__Passage given__:

To measure the Flagship Agenda's effects, LSU has selected for comparison 18 universities from the Southern region, along with five highly ranked research schools in other regions. Each year through 2010, LSU's 150th anniversary of its opening, officials will track statistics for the schools to see how each does in raising money, attracting top students, conducting research, improving student-faculty ratios and in other performance gauges.
Statistics show that LSU has lots of catching up to do with its peers. Gaps are clear, for example, between LSU and the University of Georgia, a school LSU Provost Risa Palm sees as a natural competitive target because of similarities between the schools. With student populations of roughly the same size, both are state-run institutions with populist traditions.

__Direction__: Return the part of the passage on LSU's Flagship Agenda from "To measure the" to "with populist traditions.", copied word for word.

__Dataset section__:
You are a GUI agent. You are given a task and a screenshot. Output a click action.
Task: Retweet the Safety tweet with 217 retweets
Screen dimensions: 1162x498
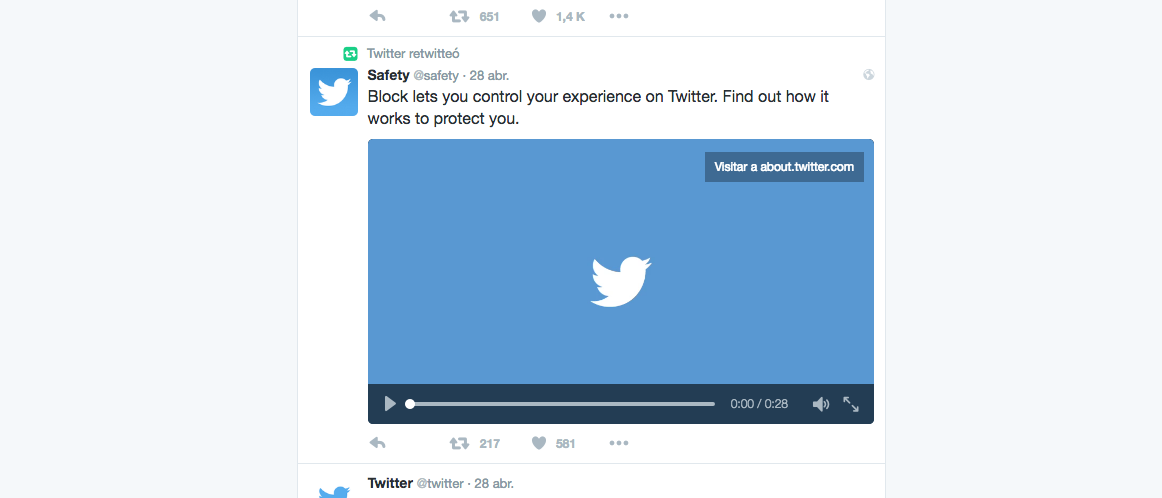pos(459,443)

__Worked answer__:
To measure the Flagship Agenda's effects, LSU has selected for comparison 18 universities from the Southern region, along with five highly ranked research schools in other regions. Each year through 2010, LSU's 150th anniversary of its opening, officials will track statistics for the schools to see how each does in raising money, attracting top students, conducting research, improving student-faculty ratios and in other performance gauges.
Statistics show that LSU has lots of catching up to do with its peers. Gaps are clear, for example, between LSU and the University of Georgia, a school LSU Provost Risa Palm sees as a natural competitive target because of similarities between the schools. With student populations of roughly the same size, both are state-run institutions with populist traditions.